In Utah, the Supreme Court ruled that a sports research and testing organization was not sufficiently charitable because in addition to scientific research and performing free drug testing for nonprofits and government agencies, the organization derived a very substantial profit from “market rate” drug testing services provided to professional sports leagues. The Utah Supremes Court held that profit-generating activities could not possibly be charitable. The implication is that charity requires free or below costs transfers.
And then last week, the Supreme Court of Idaho pitched in with what seems a sensible result. It’s opinion discussed health care as a charitable purpose, commerciality, and unrelated business. The case arose out of unfair business competition concerns because the petitioner, a nonprofit hospital, served all comers on an ability to pay basis, providing free or discounted care to some and charging normal rates to insured patients and others with sufficient income. The local property assessor asserted that by charging normal rates to those able to pay, the nonprofit hospital operated a business that competed unfairly with for-profit hospitals. Thus, the property tax assessor concluded that the percentage of the hospital’s property equal to the percentage of its revenues derived from the business should be taxed. The sole basis for exempting only 65% of the hospital’s property was that 35% of the hospital’s activities where provided to patients paying full price. That an activity generates profit, the Idaho Supremes said, does not by itself render an activity non-charitable. That is pretty much exactly opposite of what the Utah Supremes said. The Idaho Supremes discussed what “exclusively operated” means as that phrase relates to an organization’s profit-generating activities and ultimately ordered that the nonprofit hospital be 100% tax exempt.

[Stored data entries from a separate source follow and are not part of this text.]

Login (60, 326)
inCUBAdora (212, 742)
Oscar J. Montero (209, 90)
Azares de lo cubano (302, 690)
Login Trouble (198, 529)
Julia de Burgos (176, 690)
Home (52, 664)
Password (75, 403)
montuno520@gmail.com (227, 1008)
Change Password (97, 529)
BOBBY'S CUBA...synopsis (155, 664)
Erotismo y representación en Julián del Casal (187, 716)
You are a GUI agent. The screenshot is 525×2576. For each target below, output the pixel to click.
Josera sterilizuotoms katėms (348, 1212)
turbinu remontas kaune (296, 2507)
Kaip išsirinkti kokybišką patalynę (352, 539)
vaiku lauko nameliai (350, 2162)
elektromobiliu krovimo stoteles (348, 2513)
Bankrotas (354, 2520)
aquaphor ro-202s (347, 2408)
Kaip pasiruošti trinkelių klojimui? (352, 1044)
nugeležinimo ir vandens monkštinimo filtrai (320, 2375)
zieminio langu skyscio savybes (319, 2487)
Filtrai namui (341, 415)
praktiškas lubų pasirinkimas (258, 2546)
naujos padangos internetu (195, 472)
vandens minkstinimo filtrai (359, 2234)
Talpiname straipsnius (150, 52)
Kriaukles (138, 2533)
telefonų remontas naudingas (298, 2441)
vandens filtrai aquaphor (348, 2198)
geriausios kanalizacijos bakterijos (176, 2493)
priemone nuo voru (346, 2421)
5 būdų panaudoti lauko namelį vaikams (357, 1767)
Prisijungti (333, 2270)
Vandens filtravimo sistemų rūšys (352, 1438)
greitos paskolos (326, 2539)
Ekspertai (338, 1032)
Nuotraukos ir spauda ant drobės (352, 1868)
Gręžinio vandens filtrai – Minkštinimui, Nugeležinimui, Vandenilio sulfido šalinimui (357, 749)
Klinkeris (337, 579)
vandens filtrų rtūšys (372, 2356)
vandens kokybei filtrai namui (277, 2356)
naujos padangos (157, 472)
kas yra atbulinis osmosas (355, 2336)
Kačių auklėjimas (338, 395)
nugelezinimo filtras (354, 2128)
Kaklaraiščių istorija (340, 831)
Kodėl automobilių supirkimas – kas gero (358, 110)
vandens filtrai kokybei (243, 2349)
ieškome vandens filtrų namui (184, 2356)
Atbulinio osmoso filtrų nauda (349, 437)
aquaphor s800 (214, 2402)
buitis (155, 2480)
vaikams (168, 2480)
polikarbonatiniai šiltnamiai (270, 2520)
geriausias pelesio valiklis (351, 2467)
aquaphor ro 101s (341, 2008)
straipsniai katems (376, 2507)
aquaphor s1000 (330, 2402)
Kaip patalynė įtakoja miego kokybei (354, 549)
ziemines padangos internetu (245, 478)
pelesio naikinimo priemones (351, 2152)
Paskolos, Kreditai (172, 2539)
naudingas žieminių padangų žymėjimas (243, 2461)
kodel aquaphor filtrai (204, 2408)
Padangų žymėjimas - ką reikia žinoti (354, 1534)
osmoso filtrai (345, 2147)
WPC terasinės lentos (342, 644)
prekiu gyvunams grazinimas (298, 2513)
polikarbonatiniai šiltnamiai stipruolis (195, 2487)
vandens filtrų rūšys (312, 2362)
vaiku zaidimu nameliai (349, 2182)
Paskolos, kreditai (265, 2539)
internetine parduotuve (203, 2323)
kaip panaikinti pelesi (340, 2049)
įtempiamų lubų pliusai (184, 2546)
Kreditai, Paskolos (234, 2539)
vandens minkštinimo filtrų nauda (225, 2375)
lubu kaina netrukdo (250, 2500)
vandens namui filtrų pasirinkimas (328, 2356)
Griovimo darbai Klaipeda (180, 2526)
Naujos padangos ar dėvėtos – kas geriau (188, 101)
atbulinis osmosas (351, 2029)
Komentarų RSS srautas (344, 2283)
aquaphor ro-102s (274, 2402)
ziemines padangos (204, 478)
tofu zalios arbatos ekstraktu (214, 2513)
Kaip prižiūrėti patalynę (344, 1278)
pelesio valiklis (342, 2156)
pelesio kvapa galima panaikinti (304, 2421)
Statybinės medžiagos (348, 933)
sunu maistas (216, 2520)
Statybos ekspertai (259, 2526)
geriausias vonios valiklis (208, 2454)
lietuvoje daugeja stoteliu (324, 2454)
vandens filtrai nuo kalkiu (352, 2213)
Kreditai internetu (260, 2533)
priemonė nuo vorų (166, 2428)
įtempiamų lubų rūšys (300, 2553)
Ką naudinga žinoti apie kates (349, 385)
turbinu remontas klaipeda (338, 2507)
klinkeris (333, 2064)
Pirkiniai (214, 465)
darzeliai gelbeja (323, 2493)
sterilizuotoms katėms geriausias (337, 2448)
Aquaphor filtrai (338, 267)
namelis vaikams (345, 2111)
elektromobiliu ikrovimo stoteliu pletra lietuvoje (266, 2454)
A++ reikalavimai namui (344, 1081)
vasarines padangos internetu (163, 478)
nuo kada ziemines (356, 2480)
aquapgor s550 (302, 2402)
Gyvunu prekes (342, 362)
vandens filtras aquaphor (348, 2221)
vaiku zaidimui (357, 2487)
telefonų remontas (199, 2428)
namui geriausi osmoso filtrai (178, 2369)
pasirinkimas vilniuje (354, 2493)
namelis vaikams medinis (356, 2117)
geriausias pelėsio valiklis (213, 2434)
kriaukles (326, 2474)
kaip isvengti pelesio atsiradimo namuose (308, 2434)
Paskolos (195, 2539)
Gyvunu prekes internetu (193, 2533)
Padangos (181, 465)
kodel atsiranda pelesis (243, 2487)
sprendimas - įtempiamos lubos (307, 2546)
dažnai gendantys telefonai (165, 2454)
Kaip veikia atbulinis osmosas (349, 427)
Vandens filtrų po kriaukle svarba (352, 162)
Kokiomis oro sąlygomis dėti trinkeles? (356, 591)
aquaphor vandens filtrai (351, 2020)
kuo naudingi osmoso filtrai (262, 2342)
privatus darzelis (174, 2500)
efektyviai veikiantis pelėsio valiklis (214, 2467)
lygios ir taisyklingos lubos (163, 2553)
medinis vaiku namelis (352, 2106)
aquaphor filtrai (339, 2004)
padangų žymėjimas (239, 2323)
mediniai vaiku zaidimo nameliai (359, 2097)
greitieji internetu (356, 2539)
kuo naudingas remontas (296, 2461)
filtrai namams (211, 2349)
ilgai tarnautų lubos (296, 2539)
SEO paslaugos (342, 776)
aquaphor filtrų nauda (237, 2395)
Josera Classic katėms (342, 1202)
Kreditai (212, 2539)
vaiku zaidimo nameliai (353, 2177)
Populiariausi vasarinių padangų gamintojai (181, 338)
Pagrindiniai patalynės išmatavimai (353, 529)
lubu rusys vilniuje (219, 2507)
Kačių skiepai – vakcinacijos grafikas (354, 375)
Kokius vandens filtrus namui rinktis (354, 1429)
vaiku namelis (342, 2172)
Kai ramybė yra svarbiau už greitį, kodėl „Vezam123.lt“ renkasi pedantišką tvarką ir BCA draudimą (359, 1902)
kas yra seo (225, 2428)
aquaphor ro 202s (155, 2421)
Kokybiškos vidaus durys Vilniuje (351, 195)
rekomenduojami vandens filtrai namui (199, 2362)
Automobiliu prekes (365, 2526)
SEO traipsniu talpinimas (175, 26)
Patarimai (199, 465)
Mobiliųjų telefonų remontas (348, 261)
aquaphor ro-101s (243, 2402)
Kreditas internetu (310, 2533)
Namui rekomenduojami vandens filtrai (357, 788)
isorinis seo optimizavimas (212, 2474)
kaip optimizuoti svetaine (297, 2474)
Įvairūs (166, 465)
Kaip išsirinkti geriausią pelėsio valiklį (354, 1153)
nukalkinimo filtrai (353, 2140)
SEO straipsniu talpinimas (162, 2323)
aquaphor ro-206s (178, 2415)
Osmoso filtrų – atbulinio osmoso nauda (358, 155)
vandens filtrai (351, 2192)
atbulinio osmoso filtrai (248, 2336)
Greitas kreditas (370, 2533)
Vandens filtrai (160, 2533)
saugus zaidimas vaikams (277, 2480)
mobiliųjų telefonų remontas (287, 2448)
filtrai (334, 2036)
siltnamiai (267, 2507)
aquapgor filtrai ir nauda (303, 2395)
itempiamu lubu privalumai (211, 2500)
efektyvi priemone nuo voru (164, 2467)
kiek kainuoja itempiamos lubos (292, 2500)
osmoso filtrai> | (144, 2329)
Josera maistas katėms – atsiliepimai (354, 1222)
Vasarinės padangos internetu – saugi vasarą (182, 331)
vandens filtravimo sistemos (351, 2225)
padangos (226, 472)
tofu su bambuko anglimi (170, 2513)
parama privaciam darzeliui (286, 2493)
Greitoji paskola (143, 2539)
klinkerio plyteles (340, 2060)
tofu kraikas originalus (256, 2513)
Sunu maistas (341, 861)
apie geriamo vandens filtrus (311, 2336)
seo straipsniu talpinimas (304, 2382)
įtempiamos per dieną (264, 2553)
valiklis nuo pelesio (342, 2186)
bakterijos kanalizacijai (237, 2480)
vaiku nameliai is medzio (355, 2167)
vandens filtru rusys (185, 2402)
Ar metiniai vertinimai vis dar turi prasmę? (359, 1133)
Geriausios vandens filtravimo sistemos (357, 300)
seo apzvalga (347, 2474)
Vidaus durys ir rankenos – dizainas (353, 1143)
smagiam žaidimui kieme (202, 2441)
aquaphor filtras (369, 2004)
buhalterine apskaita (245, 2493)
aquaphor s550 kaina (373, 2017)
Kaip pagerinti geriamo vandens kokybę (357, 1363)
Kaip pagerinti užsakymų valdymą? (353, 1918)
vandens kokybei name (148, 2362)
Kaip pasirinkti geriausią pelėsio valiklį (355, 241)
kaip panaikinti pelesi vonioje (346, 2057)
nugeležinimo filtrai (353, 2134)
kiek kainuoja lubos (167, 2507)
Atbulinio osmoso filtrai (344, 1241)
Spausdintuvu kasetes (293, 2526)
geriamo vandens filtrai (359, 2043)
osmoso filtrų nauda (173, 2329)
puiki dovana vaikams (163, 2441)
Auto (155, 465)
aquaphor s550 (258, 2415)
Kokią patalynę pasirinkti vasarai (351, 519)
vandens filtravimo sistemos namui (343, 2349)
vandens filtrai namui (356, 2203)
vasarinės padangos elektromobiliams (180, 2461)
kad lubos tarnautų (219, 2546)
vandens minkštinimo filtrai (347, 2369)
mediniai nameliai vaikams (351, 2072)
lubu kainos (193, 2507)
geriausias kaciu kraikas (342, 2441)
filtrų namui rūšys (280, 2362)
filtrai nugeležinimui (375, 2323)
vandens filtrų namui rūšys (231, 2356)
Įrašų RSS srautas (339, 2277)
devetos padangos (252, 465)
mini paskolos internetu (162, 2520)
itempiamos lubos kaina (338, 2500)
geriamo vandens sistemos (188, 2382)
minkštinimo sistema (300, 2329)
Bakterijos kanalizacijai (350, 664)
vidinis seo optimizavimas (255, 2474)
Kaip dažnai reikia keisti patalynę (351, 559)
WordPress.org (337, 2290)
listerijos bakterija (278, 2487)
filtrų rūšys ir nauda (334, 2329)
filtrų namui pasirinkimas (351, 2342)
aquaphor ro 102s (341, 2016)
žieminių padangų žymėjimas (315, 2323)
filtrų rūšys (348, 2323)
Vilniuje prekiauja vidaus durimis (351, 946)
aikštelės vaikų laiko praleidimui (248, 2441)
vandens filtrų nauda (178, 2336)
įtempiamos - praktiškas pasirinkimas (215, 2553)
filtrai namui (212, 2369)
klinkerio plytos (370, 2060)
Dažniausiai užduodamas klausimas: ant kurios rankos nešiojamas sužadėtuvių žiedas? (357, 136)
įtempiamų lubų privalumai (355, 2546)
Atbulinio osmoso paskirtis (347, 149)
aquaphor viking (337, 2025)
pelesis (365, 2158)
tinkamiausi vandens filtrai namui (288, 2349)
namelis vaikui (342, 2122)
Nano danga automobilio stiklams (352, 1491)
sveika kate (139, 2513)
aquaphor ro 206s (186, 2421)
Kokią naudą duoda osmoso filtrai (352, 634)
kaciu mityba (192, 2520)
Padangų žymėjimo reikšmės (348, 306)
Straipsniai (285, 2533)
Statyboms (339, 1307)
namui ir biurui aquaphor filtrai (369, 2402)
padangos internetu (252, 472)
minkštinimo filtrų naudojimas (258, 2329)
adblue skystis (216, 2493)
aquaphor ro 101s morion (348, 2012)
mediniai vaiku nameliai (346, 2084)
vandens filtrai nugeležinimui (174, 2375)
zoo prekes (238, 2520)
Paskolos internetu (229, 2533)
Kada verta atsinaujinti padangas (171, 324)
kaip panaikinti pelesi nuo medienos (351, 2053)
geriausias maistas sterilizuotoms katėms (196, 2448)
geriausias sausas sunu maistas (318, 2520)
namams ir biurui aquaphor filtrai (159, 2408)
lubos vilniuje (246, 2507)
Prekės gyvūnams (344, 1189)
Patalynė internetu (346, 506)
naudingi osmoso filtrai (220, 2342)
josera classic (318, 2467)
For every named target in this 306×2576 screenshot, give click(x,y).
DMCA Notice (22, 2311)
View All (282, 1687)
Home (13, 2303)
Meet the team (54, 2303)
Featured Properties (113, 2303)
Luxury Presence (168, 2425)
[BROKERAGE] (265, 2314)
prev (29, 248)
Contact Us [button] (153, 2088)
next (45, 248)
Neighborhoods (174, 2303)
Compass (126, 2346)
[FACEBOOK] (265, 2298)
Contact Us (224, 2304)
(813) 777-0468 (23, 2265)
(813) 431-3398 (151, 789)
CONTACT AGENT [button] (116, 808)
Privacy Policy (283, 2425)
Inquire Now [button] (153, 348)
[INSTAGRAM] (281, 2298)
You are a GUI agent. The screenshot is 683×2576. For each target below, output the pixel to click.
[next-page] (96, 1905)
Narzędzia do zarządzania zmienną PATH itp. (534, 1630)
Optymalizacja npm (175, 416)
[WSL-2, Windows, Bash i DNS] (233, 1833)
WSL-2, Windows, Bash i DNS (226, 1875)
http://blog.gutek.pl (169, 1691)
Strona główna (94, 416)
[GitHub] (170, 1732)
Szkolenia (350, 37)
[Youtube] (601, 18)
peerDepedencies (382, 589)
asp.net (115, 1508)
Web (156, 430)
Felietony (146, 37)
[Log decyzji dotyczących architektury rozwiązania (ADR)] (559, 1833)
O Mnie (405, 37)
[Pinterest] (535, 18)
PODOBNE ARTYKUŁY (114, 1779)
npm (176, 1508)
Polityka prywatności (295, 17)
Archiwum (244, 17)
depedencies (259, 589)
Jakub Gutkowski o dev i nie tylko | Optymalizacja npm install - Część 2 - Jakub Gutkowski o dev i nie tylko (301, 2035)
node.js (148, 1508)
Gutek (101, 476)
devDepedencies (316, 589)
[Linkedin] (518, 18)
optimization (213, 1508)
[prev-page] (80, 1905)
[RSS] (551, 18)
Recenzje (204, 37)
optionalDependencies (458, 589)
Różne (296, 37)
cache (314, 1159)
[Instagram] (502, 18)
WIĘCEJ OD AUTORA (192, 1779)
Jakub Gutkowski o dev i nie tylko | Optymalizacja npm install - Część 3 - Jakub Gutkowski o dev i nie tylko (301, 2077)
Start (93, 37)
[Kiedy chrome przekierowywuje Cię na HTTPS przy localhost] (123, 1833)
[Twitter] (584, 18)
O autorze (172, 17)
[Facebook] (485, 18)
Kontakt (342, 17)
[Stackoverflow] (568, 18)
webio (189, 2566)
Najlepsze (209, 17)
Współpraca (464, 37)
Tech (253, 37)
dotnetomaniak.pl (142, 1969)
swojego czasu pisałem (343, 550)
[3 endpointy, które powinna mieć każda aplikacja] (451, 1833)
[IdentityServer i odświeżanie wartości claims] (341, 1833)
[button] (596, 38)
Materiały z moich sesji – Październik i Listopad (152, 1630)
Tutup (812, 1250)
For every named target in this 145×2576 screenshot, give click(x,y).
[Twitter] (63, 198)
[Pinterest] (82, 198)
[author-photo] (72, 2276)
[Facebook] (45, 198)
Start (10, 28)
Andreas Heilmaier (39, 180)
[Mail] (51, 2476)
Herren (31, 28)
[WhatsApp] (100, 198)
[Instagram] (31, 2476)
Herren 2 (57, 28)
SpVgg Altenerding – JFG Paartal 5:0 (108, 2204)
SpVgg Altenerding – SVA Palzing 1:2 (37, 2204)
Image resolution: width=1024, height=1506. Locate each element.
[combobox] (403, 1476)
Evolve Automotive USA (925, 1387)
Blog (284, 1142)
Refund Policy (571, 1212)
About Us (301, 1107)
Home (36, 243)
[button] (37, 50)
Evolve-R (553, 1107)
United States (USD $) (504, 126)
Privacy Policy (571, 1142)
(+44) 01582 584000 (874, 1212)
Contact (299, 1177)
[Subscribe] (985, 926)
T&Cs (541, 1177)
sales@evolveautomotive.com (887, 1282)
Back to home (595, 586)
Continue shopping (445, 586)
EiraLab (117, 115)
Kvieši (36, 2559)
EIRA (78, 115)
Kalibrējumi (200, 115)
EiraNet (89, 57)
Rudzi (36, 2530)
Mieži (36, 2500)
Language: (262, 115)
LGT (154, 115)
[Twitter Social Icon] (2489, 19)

On the federal level, nonprofit does not mean “no profit.” It means nobody is getting a profit. Nonprofit hospitals do not lose a percentage of federal income tax exemption equal to the percentage of paying patients unless business activity is unrelated to its charitable purpose. But not everybody agrees that’s as it should be so the Utah approach may not be an entirely illegitimate one. Some experts think all business activity, related or not, should be taxed. To do otherwise opens the door to calling all sorts of activities “tax exempt” even when those activities are indistinguishable from for-profit activities. The Idaho Supreme Court reversed, nevertheless, and in doing so concluded that health care is inherently charitable as long as it is dispensed on an ability to pay basis and even if some patients are required to pay market rates. Profit generation, by itself, does not preclude tax exemption.